Topic: Performance issues on M1 mac (arm64) with multicore rendering

Hello,

Fantastic work Modartt on the Pianoteq 7.1.0 release! It's really great to have native arm64 support. I am enjoying Pianoteq a lot.

I would like to report an issue about performance on a M1 mac. In short, the performance index shows large fluctuations, probably due to heterogeneous cores in the M1 chip. Here are some screenshots: https://imgur.com/a/f5OcBgr

---------------------

- arm64 native, multicore rendering: Performance index 62..135 (warning: large fluctuations) https://i.imgur.com/y6pJdVc.png
- arm64 native, singlecore rendering: Performance index around 143 https://i.imgur.com/X7dls9p.png
- Rosetta 2, multicore rendering: Performance index 75..98 https://i.imgur.com/7PdOk8a.png
- Rosetta 2, singlecore rendering: around 103 https://i.imgur.com/DfmP7lj.png

In the above case, I used a layered instrument consisting of two piano layers (which is of course more CPU-intensive). When it comes to a single-layered instrument, however, I feel it is more stable (performance index around 100..138 with multicore rendering). FYI I am using a M1 mac with 8GB RAM.

What is strange here is that with multicore rendering enabled on native arm64 mode, the performance fluctuates a lot. I guess this is because M1 has four high-performance Firestorm cores and four energy-efficient Icestorm cores and things are much slower on Icestorm cores. However, the gap is not as big as this when Pianoteq is running under Rosetta2's x86_64 emulation mode. I feel when multicore rendering is used, we should use only high-performance cores (not sure this is configurable from an application) to attain better stability.
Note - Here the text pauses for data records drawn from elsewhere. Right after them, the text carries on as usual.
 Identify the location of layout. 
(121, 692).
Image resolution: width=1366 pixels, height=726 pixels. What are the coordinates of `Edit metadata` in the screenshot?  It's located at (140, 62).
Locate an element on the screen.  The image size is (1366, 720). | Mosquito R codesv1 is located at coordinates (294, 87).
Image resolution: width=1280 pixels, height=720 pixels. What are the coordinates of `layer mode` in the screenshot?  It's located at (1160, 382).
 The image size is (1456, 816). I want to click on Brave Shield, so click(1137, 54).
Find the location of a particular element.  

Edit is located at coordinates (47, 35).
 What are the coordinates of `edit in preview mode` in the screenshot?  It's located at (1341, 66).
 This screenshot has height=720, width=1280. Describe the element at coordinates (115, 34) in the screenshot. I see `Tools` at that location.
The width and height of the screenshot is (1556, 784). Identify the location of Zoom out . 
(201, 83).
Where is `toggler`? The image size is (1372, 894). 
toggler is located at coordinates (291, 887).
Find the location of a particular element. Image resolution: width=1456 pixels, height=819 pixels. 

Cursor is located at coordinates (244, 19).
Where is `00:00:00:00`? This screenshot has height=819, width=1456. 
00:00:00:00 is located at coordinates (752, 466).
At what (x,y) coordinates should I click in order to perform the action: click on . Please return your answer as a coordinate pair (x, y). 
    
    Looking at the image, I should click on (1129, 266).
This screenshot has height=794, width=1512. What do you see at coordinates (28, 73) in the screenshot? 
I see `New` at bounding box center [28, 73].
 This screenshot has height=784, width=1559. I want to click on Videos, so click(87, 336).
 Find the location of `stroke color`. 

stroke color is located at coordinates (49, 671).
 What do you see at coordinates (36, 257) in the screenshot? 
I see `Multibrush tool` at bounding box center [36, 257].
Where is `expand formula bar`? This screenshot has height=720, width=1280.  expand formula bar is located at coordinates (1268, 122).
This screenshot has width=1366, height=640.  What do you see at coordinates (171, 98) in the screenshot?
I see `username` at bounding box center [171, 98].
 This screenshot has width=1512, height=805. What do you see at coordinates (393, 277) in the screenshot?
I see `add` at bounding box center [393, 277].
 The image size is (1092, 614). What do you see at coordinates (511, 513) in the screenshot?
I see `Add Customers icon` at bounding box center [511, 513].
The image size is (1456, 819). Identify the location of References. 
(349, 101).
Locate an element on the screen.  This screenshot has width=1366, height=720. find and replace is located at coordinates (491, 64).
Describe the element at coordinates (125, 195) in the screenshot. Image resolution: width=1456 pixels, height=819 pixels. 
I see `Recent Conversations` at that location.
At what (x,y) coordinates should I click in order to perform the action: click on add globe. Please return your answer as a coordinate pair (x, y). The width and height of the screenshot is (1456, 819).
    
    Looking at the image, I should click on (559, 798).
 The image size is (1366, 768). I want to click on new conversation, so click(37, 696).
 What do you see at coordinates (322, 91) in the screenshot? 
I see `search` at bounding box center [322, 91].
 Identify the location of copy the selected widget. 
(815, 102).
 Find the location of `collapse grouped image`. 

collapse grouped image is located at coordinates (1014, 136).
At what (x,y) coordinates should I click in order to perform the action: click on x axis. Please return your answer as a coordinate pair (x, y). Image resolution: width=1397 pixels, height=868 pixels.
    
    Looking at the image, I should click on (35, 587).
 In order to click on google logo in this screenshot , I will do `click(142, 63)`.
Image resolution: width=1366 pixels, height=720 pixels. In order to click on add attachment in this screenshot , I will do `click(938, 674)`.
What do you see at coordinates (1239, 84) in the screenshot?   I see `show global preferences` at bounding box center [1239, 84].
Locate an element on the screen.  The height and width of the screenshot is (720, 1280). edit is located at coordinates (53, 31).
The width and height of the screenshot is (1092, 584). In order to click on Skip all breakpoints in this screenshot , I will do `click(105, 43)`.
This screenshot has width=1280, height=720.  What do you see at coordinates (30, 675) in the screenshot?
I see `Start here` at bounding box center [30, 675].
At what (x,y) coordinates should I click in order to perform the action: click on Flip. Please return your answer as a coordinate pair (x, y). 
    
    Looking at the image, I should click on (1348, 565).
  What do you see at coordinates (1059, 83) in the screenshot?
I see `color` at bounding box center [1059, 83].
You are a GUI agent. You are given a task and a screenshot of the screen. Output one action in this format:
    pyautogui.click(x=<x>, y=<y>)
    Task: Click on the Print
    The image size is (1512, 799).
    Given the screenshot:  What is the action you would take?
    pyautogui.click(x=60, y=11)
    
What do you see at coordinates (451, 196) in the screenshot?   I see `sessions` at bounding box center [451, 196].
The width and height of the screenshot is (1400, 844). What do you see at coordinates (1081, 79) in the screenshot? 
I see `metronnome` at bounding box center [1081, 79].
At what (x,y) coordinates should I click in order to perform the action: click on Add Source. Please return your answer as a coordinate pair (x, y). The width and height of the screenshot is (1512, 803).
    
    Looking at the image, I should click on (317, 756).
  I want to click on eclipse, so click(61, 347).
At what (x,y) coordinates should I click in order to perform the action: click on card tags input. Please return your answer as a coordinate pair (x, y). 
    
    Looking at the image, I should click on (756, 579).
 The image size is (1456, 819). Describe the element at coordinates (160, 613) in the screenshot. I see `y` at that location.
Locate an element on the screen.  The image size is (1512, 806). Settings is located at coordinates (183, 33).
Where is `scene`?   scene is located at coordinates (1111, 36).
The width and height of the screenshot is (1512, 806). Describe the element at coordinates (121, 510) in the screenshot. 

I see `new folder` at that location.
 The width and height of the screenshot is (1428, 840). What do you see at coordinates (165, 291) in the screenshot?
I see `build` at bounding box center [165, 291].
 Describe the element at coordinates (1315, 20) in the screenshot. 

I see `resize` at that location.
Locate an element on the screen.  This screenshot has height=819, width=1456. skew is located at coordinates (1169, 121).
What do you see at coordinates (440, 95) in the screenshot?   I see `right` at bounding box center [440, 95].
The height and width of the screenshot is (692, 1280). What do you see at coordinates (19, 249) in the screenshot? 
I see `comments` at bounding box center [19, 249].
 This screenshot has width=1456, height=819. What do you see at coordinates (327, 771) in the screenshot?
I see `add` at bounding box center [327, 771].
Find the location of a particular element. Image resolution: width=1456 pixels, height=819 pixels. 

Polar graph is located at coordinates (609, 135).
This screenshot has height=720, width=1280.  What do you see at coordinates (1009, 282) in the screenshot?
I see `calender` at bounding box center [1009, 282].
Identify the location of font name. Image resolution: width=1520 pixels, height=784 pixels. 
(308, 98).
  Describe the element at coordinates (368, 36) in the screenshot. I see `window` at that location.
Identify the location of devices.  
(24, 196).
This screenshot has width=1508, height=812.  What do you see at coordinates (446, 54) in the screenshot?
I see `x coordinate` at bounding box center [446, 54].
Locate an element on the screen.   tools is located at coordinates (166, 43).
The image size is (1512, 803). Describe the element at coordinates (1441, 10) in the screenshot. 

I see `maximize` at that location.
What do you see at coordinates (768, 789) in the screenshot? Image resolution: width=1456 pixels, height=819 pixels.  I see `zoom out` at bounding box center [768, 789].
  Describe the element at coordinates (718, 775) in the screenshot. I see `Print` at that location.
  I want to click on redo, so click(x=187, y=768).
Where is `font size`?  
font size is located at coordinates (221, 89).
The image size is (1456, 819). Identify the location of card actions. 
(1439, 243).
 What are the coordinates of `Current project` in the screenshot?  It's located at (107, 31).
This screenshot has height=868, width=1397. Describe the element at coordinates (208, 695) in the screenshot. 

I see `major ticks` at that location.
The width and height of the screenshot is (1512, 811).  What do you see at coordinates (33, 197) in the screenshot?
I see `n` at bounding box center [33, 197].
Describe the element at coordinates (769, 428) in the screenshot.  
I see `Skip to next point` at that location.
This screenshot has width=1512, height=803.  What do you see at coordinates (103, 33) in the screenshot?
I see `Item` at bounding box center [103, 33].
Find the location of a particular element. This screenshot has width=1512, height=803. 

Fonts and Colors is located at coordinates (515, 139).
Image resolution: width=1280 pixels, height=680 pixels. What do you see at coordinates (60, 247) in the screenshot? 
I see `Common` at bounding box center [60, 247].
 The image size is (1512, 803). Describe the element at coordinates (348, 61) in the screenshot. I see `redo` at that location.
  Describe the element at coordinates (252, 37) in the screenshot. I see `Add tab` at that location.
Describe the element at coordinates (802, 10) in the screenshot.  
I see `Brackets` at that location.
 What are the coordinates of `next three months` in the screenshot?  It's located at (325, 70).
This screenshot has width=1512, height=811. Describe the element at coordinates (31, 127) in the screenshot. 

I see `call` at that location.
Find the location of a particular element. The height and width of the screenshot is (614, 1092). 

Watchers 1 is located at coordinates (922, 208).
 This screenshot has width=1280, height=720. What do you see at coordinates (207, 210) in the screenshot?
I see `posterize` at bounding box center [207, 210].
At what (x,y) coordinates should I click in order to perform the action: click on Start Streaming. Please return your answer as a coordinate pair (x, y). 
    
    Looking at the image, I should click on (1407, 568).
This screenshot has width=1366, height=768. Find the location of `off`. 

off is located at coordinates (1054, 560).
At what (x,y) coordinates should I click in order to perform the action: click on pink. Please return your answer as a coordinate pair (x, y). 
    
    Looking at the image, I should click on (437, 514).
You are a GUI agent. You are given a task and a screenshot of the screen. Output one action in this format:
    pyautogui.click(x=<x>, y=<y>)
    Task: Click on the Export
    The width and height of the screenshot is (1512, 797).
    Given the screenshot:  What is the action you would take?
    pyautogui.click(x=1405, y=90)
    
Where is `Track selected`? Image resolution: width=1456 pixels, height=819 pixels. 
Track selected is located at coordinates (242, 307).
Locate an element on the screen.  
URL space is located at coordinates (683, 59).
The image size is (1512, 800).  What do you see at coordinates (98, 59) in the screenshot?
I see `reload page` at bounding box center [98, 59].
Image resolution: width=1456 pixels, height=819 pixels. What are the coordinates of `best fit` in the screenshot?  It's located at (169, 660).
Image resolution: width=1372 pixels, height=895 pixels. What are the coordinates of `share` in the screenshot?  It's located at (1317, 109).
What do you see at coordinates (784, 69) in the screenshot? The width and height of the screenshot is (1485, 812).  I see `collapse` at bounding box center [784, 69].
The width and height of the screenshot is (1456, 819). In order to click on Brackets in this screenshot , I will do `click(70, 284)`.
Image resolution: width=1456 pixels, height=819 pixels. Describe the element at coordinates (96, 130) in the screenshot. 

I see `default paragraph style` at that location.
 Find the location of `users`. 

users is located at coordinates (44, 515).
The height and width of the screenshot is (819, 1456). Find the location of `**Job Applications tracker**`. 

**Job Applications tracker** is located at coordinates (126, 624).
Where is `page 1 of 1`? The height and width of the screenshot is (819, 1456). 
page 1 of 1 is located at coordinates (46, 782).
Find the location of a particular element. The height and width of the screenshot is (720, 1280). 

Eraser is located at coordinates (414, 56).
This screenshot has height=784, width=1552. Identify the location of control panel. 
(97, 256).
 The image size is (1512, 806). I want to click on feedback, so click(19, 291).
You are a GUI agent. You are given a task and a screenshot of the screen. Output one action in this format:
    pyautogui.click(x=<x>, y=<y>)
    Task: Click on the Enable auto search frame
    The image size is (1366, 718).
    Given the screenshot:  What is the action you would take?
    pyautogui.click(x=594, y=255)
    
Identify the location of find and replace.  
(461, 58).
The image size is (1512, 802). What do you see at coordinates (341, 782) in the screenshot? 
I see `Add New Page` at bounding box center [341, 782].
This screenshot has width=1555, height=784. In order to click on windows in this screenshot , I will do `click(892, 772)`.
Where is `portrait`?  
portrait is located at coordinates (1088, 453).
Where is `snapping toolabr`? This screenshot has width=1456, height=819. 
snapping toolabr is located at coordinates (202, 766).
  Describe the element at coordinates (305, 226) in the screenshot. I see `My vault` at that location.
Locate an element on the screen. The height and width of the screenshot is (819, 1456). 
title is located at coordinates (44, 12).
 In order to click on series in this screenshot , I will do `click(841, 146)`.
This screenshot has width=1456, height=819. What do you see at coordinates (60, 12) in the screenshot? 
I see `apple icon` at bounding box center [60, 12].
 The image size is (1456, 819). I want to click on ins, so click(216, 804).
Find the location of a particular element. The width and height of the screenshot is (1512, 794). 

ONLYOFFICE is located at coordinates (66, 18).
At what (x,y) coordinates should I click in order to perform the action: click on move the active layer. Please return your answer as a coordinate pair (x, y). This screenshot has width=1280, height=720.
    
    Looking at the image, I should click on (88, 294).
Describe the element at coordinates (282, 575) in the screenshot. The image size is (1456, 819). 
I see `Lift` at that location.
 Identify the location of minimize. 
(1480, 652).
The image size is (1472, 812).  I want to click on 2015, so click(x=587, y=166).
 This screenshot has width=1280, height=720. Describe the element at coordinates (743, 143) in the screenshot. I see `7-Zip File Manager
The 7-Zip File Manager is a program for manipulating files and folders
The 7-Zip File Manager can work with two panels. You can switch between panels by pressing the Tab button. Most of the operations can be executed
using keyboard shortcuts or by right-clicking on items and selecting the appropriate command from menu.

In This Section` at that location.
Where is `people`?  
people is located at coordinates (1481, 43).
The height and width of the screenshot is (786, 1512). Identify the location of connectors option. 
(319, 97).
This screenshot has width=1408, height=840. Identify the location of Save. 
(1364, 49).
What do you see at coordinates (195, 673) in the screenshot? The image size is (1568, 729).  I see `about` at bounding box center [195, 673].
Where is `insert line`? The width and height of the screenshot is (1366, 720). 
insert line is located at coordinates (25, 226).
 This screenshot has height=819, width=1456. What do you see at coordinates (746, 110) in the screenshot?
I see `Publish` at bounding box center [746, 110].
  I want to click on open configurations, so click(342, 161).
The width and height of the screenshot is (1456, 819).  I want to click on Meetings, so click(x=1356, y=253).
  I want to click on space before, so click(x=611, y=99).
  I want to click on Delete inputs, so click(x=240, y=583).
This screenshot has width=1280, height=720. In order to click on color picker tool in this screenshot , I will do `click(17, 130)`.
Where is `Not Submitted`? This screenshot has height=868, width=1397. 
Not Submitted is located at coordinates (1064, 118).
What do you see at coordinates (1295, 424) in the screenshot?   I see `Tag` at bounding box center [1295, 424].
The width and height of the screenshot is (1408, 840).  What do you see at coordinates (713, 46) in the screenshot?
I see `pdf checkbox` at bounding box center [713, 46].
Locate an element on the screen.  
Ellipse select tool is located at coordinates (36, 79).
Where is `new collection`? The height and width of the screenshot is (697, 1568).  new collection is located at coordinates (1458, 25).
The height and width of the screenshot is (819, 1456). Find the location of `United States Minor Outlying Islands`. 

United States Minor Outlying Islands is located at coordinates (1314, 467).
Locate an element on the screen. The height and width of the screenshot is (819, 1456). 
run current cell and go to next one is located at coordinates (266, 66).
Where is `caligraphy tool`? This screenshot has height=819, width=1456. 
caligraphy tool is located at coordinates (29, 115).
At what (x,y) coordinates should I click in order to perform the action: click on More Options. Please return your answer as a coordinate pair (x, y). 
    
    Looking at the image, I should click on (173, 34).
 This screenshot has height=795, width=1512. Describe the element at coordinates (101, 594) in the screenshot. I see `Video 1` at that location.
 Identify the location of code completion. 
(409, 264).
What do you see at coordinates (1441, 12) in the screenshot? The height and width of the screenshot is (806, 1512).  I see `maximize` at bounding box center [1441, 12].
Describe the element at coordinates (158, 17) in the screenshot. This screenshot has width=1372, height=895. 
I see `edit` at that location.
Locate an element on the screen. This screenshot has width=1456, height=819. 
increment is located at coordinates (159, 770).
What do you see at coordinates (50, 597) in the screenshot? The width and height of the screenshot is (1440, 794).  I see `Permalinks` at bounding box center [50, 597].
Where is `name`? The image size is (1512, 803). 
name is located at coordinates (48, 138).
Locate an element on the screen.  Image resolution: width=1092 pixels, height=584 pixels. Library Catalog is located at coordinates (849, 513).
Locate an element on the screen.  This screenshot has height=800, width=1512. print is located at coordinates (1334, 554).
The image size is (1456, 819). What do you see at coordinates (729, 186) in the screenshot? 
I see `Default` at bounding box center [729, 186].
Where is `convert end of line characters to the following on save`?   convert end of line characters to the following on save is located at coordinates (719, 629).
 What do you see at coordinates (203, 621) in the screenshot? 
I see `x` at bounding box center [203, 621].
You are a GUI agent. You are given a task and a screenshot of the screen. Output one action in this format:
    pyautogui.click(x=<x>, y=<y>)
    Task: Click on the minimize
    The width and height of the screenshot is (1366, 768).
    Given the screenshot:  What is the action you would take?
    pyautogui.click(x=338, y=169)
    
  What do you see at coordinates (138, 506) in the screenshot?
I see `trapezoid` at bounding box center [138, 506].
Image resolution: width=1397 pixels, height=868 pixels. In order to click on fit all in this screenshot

My experience is that, on native arm64 mode, sound rendering is more stable with multicore rendering disabled in general (and you can see higher performance index). However, when the audio load is very high, I often hear some crackles as it would utilize only one core. Overall, the setting that worked most stably for me is Rosetta2 + multicore rendering.


Thank you!

Last edited by joelw (16-01-2021 00:14)

Re: Performance issues on M1 mac (arm64) with multicore rendering

I also have this issue.

Pianoteq 7.2.1 ARM native
MacOS 11.2.3

reaper ARM native

VST3 version of pianoteq

Pianoteq is basically unusable at 48khz 64 or 128 samples buffer.

My i5 quadcore windows machine from 2013 does way better.

I had read that the apple silicon macs were supposed to be fast for many audio plugins. I feel reasonably sure that ithis is an optimisation issue rather than a fundamental problem.I hope Modarrt can sort it out soon.

Last edited by blackthorn (06-04-2021 21:47)

Re: Performance issues on M1 mac (arm64) with multicore rendering

This seems to be an issue on ARM chips with BIG.little cores. I had the same wide fluctuations and "fragile" audio performance on the Odroid N2+ when it was switching between the high/low performance cores. I was able to stabilize the performance index by assigning Pianoteq to the 4x high-performance cores.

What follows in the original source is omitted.